One of the areas of difference between quantitative and qualitative research is in the use of and the importance given to the concepts of validity and reliability. The debate centres on whether or not, given the framework of qualitative research, these concepts can or even should be applied in qualitative research. As you know, validity in the broader sense refers to the ability of a research instrument to demonstrate that it is finding out what you designed it to and reliability refers to consistency in its findings when used repeatedly. In qualitative research, as answers to research questions are explored through multiple methods and procedures which are both flexible and evolving, to ensure standardisation of research tools as well as the processes becomes difficult. As a newcomer to research you may wonder how these concepts can be applied in qualitative research when it does not use standardised and structured methods and procedures which are the bases of testing validity and reliability as defined in quantitative research. You may ask how you can ascertain the ability of an instrument to measure what it is expected to and how consistent it is when the data collection questions are neither fixed nor structured.
However, there are some attempts to define and establish validity and reliability in qualitative research. In a chapter entitled ‘Competing paradigms in qualitative research’ (pp. 105—117) in the Handbook of Qualitative Research, edited by Denzin and Lincoln (1994), Guba and Lincoln have suggested a framework of four criteria as a part of the constructivism paradigm paralleling ‘validity’ and ‘reliability’ in quantitative research. According to them, there are two sets of criteria ‘for judging the goodness or quality of an inquiry in constructivism paradigm’ (1994: 114). These are: ‘trustworthiness’ and ‘authenticity’.According to Guba and Lincoln, trustworthiness in a qualitative study is determined by four indicators — credibility, transferability, dependability and confirmability — and it is these four indicators that reflect validity and reliability in qualitative research. ‘The trustworthiness criteria of credibility (paralleling internal validity), transferability (paralleling external validity), dependability (paralleling reliability), and confirmability (paralleling objectivity)’, according to Guba and Lincoln (1994: 114) closely relates to the concepts of validity and reliability.
Trochim and Donnelly (2007) compare the criteria proposed by Guba and Lincoln in the following table with validity and reliability as defined in quantitative research:
- Credibility – According to Trochim and Donnelly (2007: 149), ‘credibility involves establishing that the results of qualitative research are credible or believable from the perspective of the participant in the research’. As qualitative research studies explore perceptions, experiences, feelings and beliefs of the people, it is believed that the respondents are the best judge to determine whether or not the research findings have been able to reflect their opinions and feelings accurately. Hence, credibility, which is synonymous to validity in quantitative research, is judged by the extent of respondent concordance whereby you take your findings to those who participated in your research for confirmation, congruence, validation and approval. The higher the outcome of these, the higher the validity of the study.

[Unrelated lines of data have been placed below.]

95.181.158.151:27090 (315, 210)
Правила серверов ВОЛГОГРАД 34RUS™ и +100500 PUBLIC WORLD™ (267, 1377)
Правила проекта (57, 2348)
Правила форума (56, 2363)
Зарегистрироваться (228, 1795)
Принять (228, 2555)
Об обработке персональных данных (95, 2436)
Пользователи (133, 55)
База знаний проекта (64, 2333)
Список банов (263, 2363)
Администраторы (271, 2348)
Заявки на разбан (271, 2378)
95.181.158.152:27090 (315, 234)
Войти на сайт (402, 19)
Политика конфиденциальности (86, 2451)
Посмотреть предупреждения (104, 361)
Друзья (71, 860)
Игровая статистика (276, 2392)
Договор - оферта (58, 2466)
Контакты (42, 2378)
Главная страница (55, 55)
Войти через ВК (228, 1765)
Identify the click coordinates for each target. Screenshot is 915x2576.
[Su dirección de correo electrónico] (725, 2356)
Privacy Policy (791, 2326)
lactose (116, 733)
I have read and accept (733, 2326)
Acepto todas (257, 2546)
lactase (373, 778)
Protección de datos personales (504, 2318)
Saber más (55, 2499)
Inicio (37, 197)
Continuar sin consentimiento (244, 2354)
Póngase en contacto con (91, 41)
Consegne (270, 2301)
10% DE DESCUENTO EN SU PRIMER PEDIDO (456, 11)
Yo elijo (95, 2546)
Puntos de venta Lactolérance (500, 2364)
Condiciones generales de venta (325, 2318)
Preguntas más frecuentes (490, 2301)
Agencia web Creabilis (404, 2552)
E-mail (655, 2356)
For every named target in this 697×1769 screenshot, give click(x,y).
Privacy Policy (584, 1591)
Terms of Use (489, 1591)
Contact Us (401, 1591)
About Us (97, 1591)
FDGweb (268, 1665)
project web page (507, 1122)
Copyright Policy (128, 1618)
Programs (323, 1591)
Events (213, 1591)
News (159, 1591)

- Transferability – This ‘refers to the degree to which the results of qualitative research can be generalized or transferred to other contexts or settings’ (2007: 149). Though it is very difficult to establish transferability primarily because of the approach you adopt in qualitative research, to some extent this can be achieved if you extensively and thoroughly describe the process you adopted for others to follow and replicate.
- Dependability – In the framework suggested by Guba and Lincoln this is very similar to the concept of reliability in quantitative research: ‘It is concerned with whether we would obtain the same results if we could observe the same thing twice’ (Trochim and Donnelly 2007: 149). Again, as qualitative research advocates flexibility and freedom, it may be difficult to establish unless you keep an extensive and detailed record of the process for others to replicate to ascertain the level of dependability.
- Confirmability – This ‘refers to the degree to which the results could be confirmed or corroborated by others’ (2007: 149). Confirmability is also similar to reliability in quantitative research. It is only possible if both researchers follow the process in an identical manner for the results to be compared.
To the author’s mind, to some extent, it is possible to establish the ‘validity’ and ‘reliability’ of the findings in qualitative research in the form of the model suggested by Guba and Lincoln, but its success is mostly dependent upon the identical replication of the process and methods for data collection which may not be easy to achieve in qualitative research.